-- Recorded information follows --
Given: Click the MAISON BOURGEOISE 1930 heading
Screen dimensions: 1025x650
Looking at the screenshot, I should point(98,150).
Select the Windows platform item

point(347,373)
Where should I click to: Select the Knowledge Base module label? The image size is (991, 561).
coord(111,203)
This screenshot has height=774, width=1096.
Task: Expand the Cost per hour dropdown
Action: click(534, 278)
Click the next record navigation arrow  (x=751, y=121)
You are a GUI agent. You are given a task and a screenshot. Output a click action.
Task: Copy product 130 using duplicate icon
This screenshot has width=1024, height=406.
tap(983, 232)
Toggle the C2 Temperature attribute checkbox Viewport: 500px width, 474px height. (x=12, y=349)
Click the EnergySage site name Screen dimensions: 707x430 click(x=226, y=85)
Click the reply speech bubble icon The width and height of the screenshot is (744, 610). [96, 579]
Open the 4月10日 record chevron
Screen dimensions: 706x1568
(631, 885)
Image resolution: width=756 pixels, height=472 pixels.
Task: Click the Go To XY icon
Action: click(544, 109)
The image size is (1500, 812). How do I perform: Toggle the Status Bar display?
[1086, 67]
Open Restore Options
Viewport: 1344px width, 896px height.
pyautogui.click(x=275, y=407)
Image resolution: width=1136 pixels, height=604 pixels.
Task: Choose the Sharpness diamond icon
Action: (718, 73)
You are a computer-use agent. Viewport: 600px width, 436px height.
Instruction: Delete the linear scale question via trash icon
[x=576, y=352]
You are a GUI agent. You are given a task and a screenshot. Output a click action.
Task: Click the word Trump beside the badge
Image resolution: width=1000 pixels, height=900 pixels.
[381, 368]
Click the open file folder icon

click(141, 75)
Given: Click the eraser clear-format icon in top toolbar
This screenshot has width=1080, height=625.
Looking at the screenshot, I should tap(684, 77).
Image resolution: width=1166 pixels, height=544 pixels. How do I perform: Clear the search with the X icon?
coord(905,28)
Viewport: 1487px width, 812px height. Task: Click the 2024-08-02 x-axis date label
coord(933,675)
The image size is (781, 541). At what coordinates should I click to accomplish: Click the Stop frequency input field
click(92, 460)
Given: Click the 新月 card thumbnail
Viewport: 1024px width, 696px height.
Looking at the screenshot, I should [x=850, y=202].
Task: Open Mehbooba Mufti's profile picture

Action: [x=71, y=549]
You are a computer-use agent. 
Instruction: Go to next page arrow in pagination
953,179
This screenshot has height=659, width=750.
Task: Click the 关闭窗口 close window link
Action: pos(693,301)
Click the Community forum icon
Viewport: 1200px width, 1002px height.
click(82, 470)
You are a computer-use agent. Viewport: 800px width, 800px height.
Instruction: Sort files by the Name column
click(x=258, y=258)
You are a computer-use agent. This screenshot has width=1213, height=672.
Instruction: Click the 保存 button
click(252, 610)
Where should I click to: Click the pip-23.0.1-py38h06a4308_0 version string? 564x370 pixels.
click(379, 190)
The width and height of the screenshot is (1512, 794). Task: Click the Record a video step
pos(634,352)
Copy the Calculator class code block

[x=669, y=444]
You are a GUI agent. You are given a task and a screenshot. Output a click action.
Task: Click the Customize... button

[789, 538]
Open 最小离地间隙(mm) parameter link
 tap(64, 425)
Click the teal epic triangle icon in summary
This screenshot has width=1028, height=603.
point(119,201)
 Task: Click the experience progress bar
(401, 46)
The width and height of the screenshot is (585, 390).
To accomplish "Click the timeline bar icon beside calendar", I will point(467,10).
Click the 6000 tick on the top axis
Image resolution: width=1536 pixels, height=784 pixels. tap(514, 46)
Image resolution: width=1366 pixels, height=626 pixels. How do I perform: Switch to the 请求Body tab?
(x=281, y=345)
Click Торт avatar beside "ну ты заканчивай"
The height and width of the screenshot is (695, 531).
-- Recorded information concluded --
**What is required:**
Whenever the word "computer" shows up in a line of the entries, list that line.

**Written reply:**
You are a computer-use agent. Viewport: 600px width, 436px height.
You are a computer-use agent. 
You are a computer-use agent. Viewport: 800px width, 800px height.
You are a computer-use agent. This screenshot has width=1213, height=672.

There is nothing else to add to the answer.